[Lat. marca, grens], v./m. (-en),
1. (vroeger) grens, grensgewest: de Spaanse -; de Oostenrijkse mark;
2. (ook: marke, gemeente, meente, in België: gemene grond, vroent) gemeenschappelijke gronden van een buurschap, of ook de gemeenschap van eigenaren daarvan.
(e)De gemene gronden bestonden uit weiden, hooilanden, heiden, venen, bossen, wateren en wegen. De mark in de zin van het buurschapsgebied omvatte: de huiserven met de daarop staande huizen, het bouwland, gewoonlijk gelegen op één of meer essen (es), eventuele andere private gronden en tenslotte de gemene markgronden. Iedere meetellende hoeve was daarin gewaard (gewaardeeld). Zo’n waar, waardeel of waarschap bestond in het recht om een bepaald aantal stuks vee te mogen weiden op de gemene weiden, om een deel van het hooi van de gemene hooilanden te mogen winnen en om, eveneens volgens een bepaalde maatstaf, gebruik te mogen maken van de overige gemene gronden, b.v. door daar plaggen te steken, turfen te graven of hout te halen. Later kwam het voor, dat waardelen werden losgemaakt van de hoeven, waardoor men gerechtigd kon zijn tot de gemene gronden zonder ter plaatse een hoeve te bezitten.
Het bestuur van de mark werd gevormd door het markegerecht, de markspraak (in marken waar het gemene bos een grote rol speelde, ook wel de holtspraak genoemd), bestaande uit de markgenoten onder leiding van een markrichter of holtrichter, die door en uit de markgenoten werd gekozen. Ook kwam het voor, dat het ambt van markrichter rondging over de meetellende hoeven, of wel blijvend verbonden was aan het voornaamste goed uit de buurschap, zodat er een erfmarkrichter was. Het markgerecht oefende rechtspraak uit in markzaken (waarbij de markrichter als voorzitter en rechtsvorderaar optrad en de markgenoten vonnis wezen) en stelde regels vast inzake aangelegenheden de mark betreffende, welke wetgevende maatregelen veelal de naam markewillekeuren droegen.
Naast de meetellende hoeven was er gewoonlijk een aantal kleine boerderijtjes, keutersteden of koten genaamd, wier bezitters, de keuters of koters, geen deel hadden aan het bestuur van de mark. Wel hadden zij soms beperkte gebruiksrechten op de markgronden. De markorganisatie heeft het langst gebloeid in Oost-Nederland (tot de 19e eeuw). Ook in de andere gewesten heeft zij op de vanouds bewoonde gronden eens bestaan. Verdeling van gemene markgronden heeft sinds de middeleeuwen plaatsgehad. Tenslotte zijn door de wet van 10.5.1886 Stb. 104 (de Markenwet) tot bevordering van de verdeling van markgronden de meeste toen nog bestaande meenten verdwenen.

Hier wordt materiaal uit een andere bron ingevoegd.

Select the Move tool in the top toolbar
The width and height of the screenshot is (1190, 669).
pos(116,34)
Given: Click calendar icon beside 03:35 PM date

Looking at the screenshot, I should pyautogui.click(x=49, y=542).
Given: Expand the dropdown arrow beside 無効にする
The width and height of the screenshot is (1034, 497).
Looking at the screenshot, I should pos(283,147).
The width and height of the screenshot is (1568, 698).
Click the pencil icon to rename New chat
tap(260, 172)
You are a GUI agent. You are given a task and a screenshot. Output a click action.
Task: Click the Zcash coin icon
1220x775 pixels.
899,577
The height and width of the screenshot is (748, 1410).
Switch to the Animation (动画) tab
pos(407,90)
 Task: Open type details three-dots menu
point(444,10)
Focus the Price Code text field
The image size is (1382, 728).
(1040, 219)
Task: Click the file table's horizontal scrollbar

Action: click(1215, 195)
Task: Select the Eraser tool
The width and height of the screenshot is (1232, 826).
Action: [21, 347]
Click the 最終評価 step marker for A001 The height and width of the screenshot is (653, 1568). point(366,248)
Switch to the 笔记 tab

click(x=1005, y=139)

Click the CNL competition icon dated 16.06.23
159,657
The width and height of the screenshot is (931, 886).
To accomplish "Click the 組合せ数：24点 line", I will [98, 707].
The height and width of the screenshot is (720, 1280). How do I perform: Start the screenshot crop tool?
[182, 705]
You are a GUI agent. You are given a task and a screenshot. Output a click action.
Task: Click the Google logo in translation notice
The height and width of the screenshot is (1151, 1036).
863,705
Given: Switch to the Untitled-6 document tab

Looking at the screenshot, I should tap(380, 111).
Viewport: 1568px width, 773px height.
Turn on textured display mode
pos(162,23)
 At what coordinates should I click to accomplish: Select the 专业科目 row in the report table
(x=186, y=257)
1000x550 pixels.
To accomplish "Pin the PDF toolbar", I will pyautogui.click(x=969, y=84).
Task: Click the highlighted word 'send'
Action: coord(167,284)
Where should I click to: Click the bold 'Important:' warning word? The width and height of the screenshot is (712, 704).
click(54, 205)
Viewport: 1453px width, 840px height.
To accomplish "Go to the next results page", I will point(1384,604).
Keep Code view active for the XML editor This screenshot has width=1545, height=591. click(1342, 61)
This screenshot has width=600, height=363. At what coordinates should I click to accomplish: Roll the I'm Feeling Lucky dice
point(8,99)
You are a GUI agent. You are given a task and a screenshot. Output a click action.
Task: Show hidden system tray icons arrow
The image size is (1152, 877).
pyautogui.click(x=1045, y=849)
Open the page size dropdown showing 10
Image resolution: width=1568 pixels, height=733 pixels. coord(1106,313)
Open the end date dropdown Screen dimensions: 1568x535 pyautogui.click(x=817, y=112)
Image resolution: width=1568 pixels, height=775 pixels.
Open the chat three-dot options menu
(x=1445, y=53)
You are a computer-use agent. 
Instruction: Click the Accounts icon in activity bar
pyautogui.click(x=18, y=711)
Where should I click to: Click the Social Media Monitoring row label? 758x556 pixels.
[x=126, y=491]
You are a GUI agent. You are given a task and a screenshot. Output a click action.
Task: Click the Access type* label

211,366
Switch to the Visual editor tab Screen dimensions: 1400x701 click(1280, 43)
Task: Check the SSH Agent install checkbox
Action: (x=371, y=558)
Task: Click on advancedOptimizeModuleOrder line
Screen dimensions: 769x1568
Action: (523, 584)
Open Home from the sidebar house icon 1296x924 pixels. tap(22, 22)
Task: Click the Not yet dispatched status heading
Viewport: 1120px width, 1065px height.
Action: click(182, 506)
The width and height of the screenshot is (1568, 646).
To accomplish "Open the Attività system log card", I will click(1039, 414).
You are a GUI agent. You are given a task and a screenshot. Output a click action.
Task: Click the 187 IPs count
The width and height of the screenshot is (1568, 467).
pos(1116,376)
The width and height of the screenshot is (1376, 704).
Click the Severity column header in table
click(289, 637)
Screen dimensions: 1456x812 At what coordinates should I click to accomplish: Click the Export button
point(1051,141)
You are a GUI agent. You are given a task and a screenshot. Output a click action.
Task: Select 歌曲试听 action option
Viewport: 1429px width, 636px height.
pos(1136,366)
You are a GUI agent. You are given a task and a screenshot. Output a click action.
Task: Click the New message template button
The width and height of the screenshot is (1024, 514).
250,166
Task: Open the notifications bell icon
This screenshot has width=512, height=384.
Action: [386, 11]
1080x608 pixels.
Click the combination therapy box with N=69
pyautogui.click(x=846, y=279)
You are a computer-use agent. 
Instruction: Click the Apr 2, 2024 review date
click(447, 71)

Veel bestonden er al niet meer, aangezien de meeste marken allang verdeeld waren. Sommige leven nog voort in de vorm van NV’s, b.v. de Veluwse bosmark. Voor de marktoestanden in het Gooi: erfgooiers.
In België werd de verdeling van de vroenten, zoals de marken ook wel worden genoemd, sinds ca.1770 door de Oostenrijkse regering bevorderd. Zij kreeg op enige gevallen na haar beslag door de wet van 1847.
LITT. D.J.Cuipers, Bijdr. voor de rechtsgesch. van de gemeene dorps-gronden in Oostergo (1949); J. P.de Monté ver Loren, Grondbezit en standen in het oosten des lands voor de feodaliseering (2e dr. 1949); D.T.Enklaar en J.P.de Monté ver Loren, Oorkonden betreffende een tiental marken (in: Fontes minores medii aevi IV, 1956).